Conducting The Probability Lab
In the Probability Lab, students explore the difference between theoretical probability and experimental probability by running their own probability experiments. Students begin by considering a probability experiment they would perform by tossing a coin, throwing dice, or turning a game spinner. After calculating and entering a theoretical probability (for example, the probability of rolling a 1 with a single six-sided die), students select a number of tries and run the experiment. The Probability Lab can run experiments with up to 999 tries in a matter of seconds! For each experiment, the Probability Lab generates real-life results, calculates experimental probability, and records data. After five experiments, students will have the opportunity to compare the experimental probability of each experiment to the theoretical probability they entered at the beginning of the lab.

Teaching Tips
The intention of the Probability Lab is to give students the opportunity to compare theoretical probability with experimental results. As they run their experiments, students may need guidance to decide the number of tries to use for each experiment. Students may also need guidance as they consider the reflection questions at the end of the lab.
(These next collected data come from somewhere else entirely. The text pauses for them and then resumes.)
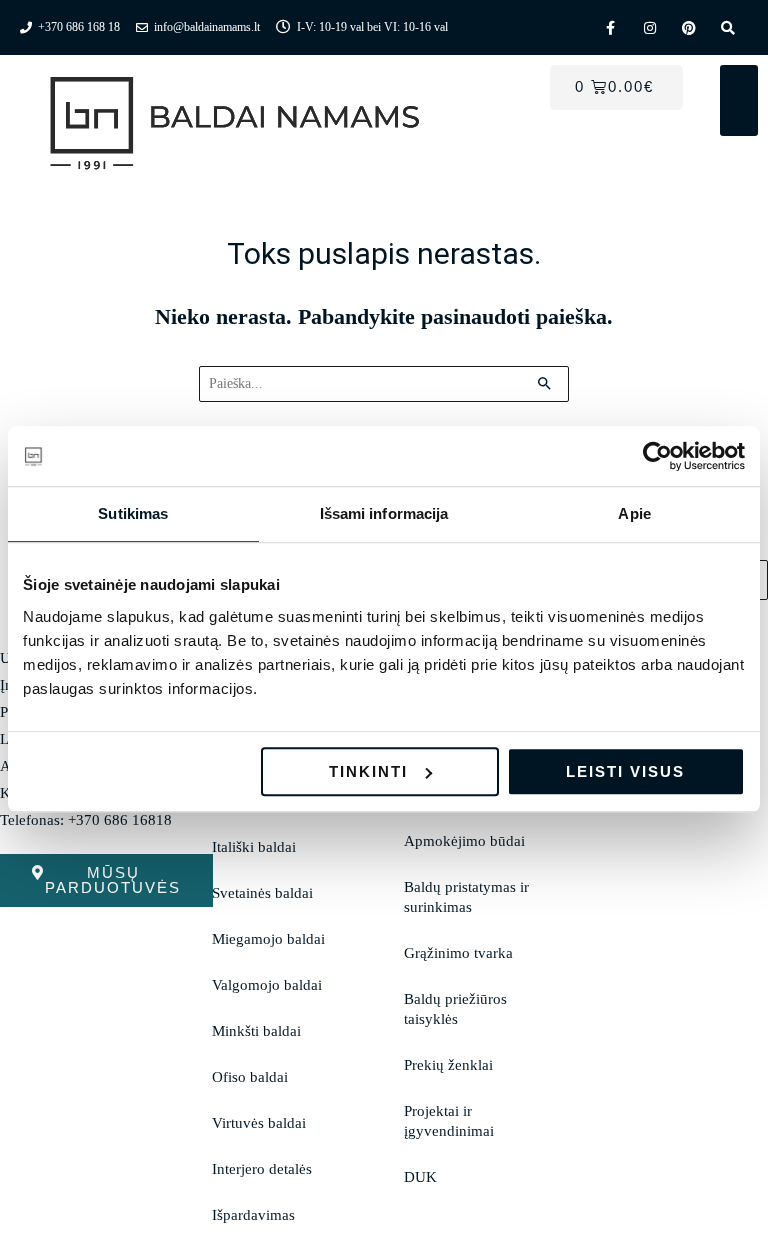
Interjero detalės (262, 1169)
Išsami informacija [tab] (384, 513)
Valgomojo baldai (267, 985)
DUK (420, 1177)
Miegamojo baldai (268, 939)
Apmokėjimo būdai (464, 841)
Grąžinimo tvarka (458, 953)
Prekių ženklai (448, 1065)
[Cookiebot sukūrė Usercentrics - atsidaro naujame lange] (657, 456)
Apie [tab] (634, 513)
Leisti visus (625, 771)
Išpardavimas (253, 1215)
Please note that you may find that experience with the Probability Lab may help students achieve better results on the Probabilities Tour.


Conducting the Probabilities Tour
In the Probabilities Tour, students will consider both theoretical probability and potential financial rewards to help plan a concert tour for a band. After selecting the number of cities they would like to tour, students will use a probability spinner to determine whether or not they've made money in each city. Quiz questions help students review their knowledge of probability and earn more money on their tours. At the end of each tour, students will reflect on the differences between theoretical probability and real-life outcomes.

Teaching Tips
The Probabilities Tour can be played intuitively with students selecting cities at random. To enhance learning, guide your students to carefully consider the probability of success and the potential revenue for each city on the tour. Students should learn that higher earnings often come with higher risk. They should be able to articulate the factors they need to consider as they choose cities for the tour. At the end of the tour, students should understand that theoretical probability can be used as a guide when making decisions, but that real-life events don't always neatly correspond to their theoretical probability. Please note that you may find that experience with the Probability Lab may help students achieve better results on the Probabilities Tour.